Herzog, in these films, is not simply documenting reality; he shapes it, and imbues it with as much artistry and force of personality (Herzog usually narrates and often appears on camera) as any of his dramatic films. All three of the films included on this DVD, although dealing with very different subjects, all feature people pushing themselves to the limits of their endurance, and in two of the films, stare death directly in the face.

The Great Ecstasy of the Sculptor Steiner (1975) is a fascinating and visually stunning portrait of champion ski-jumper Walter Steiner. Despite the title, we only see Steiner actually sculpting in the first scene; the rest of the film focuses on his other vocation of ski-jumping. The film features many beautiful slow-motion shots of Steiner soaring through the air. Steiner’s chosen sport is especially dangerous, since other than adjusting the length of the track used to gain speed for the jumps, it is impossible to control one’s motion, and we often see Steiner falling after his jumps.

Herzog’s enthusiasm and dogged endorsement of Steiner is evident throughout, both from his onscreen commentary, and the lyrical scenes of Steiner’s motion. The fact that Herzog refers to Steiner as a sculptor rather than as a ski-jumper reflects Herzog’s view that Steiner is not a mere sportsman, but an artist who is as much a sculptor of space and speed as he is a sculptor of wood.
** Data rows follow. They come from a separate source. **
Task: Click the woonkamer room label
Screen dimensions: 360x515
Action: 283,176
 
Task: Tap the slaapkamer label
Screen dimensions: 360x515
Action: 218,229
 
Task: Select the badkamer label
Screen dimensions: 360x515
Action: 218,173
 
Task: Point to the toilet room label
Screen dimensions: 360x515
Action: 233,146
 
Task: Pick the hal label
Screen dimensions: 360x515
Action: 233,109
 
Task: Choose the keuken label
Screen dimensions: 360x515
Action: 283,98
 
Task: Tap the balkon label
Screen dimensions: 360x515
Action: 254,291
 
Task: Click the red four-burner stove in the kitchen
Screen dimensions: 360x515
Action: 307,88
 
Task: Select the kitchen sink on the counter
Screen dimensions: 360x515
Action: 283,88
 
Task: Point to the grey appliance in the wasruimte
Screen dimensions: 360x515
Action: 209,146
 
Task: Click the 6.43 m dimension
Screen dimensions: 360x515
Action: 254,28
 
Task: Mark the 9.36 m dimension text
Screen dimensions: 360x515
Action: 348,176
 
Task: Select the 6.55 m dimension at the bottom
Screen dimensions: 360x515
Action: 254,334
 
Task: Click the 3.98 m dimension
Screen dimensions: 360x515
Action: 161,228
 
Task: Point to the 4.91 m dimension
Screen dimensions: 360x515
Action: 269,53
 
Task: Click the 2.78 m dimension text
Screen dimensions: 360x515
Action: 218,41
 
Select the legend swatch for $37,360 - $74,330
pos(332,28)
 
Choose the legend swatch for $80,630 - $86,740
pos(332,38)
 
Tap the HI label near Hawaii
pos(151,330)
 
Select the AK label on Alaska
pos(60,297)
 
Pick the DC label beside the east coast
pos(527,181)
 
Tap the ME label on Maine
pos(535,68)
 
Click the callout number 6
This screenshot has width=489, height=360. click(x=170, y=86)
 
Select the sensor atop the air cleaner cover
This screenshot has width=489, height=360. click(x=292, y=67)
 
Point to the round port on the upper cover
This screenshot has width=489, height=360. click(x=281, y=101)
How Much Wood Would a Woodchuck Chuck (1977) documents the World Championship of Livestock Auctioneers in Lancaster County, Pennsylvania, best known as Amish country. It is a fascinating study of language and the movement of capital. The auctioneers make avant-garde art of the English language, describing the cattle for sale and navigating the transactions and secret bidding signals, speaking with dizzying rapidity, and each with their unique style.

In the liner notes, Herzog remarks that his dream is to cast these auctioneers in a fifteen-minute version of Hamlet. The auctioneer’s speech goes beyond words and meaning to the outside observer; they become a hypnotic sort of music, the cadences becoming rather like a religious incantation.
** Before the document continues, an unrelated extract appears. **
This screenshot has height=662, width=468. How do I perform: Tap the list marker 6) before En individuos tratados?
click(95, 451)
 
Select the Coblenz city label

La Soufriere (1977) documents an impending volcano eruption on the small Caribbean island of Guadeloupe, and specifically the refusal of two of the island’s inhabitants to leave, despite the mass evacuation of the island, and the warnings that the island would surely be destroyed. One of the men is remarkably sanguine, and ready for his seemingly inevitable demise, reasoning that life on this island is all that he has known, and can really live nowhere else. He reasons that death sooner or later must come to us all, and he might as well be in the position to choose the conditions for its occurrence.
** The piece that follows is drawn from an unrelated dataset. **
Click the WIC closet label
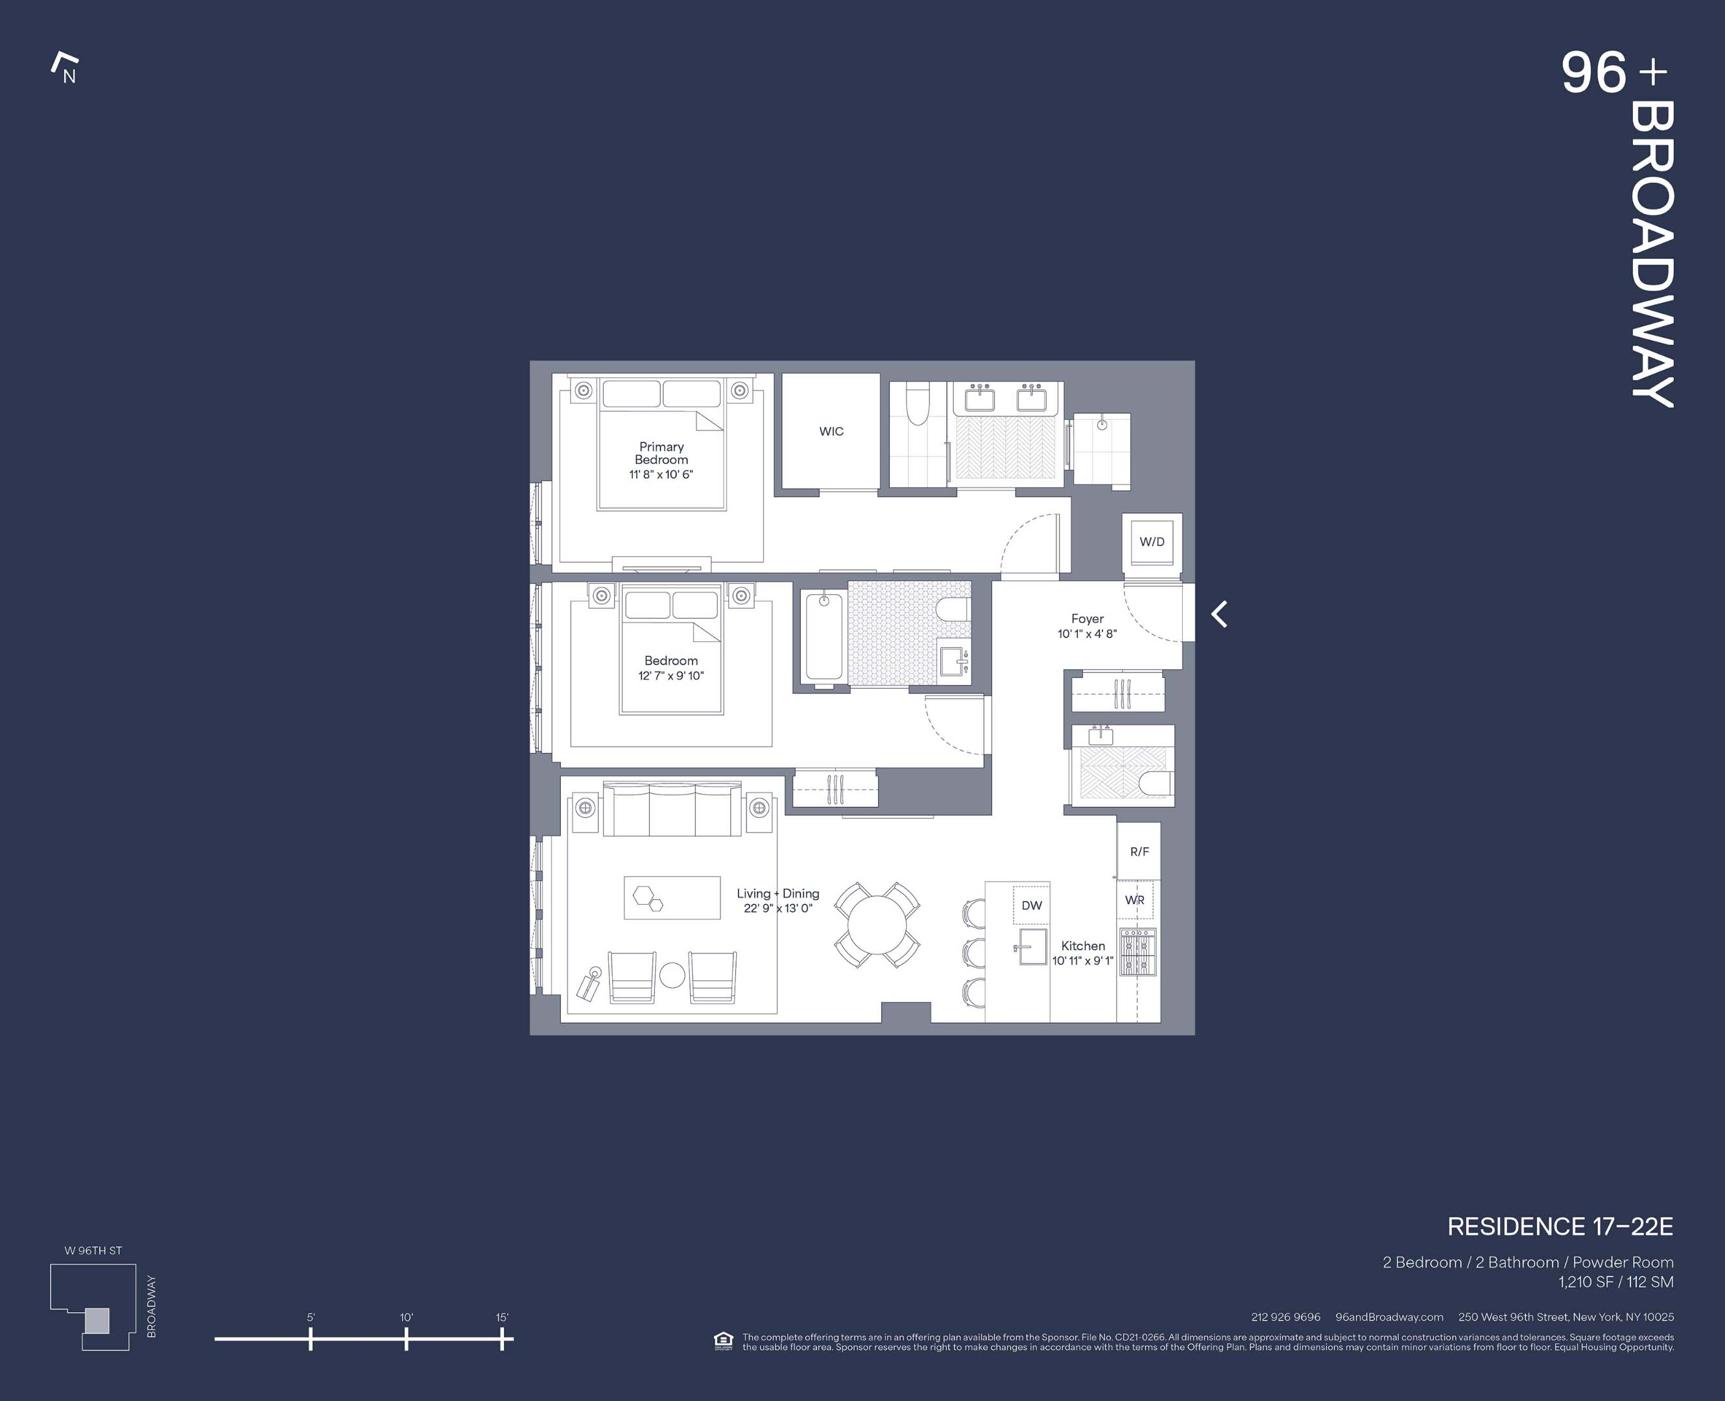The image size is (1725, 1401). pyautogui.click(x=831, y=432)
As intriguing and strange as these portraits are, even more remarkable and mordantly humorous are the circumstances surrounding the making of the film itself, which is documented here. The film’s subtitle, “Waiting for an Inevitable Catastrophe,” perfectly captures the experiences of Herzog and his crew. The small crew, including celebrated cinematographer Ed Lachman, risked potential death from both the impending eruption (which everyone was assured would be 100 percent certain), and by shooting scenes at the mouth of the volcano, which emitted toxic gases.

The film’s subtitle proved to be an ironic one, since the eruption never occurred. It was adventures such this which gave Herzog the reputation of an obsessive risk taker, buttressed by such films as Les Blank’s Burden of Dreams, about the making of Fitzcarraldo. Herzog, however, swears in the liner notes that he has very rarely put the lives of himself and his crew at risk as he did here.

Short Films by Werner Herzog is a welcome release, and a reminder that Werner Herzog remains one of the world’s most skilled and fascinating filmmakers.